How Bonnie Raitt Rebounded With ‘Nick of Time’
Once considered one of rock’s most promising young artists, Bonnie Raitt saw her stock tumble during the ’80s, as addiction and declining record sales left her without a label or a creative rudder for a sizable portion of the decade. But just when it seemed like she was washed up, a career-rejuvenating hit arrived in the Nick of Time.
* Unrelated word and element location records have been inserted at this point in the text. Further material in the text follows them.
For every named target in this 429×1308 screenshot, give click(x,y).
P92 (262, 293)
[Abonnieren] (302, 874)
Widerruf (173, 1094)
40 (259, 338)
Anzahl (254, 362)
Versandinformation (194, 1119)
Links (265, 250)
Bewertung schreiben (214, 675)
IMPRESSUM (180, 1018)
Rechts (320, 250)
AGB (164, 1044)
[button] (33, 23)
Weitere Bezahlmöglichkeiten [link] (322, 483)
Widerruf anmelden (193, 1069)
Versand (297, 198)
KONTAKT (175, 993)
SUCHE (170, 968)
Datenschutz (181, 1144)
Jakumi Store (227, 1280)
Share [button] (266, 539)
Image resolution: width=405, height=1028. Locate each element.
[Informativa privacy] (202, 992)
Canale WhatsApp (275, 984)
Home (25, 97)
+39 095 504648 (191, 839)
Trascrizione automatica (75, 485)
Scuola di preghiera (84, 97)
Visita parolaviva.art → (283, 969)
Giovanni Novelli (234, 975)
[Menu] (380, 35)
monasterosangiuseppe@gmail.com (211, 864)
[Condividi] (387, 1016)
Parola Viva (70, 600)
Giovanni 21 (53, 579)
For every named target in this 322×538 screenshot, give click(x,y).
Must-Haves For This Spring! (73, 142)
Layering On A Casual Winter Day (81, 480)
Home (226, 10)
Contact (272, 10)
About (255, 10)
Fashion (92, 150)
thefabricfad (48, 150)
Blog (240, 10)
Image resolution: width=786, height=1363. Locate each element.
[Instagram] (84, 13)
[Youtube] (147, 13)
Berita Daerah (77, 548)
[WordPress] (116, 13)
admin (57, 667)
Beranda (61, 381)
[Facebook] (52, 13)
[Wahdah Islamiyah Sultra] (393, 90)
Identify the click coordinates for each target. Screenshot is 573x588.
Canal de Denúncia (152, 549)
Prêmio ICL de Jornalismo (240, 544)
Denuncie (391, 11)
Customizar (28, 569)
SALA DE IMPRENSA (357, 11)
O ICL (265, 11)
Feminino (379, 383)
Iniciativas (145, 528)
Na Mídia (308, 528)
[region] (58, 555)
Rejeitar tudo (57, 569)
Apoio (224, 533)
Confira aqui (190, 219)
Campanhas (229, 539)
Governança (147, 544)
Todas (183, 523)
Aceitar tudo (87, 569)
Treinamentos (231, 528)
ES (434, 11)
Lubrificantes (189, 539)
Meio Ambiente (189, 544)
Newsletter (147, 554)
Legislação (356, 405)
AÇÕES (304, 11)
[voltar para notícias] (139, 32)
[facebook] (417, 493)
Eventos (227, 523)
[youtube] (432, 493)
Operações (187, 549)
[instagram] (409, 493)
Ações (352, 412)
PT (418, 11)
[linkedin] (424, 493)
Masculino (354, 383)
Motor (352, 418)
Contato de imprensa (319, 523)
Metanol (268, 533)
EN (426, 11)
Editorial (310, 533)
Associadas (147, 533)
“I was just mad that they weren’t promoting my records,” Raitt later said of losing her longtime deal with Warner Bros. “I would rather get off the label than keep putting out records they wouldn’t promote. It was an unceremonious way they did it, though, because I had just finished another album and scheduled a tour, and the video was ready to be shot that week, and I was opening for Stevie Ray Vaughan the next two months, and they called up and said Van Morrison and myself and T Bone Burnett and Arlo Guthrie were getting the axe because some corporate upstairs guy decided they had to cut the fat somewhere. After 16 years, that wasn’t the way to let someone go. But it was already an insult to not get played.”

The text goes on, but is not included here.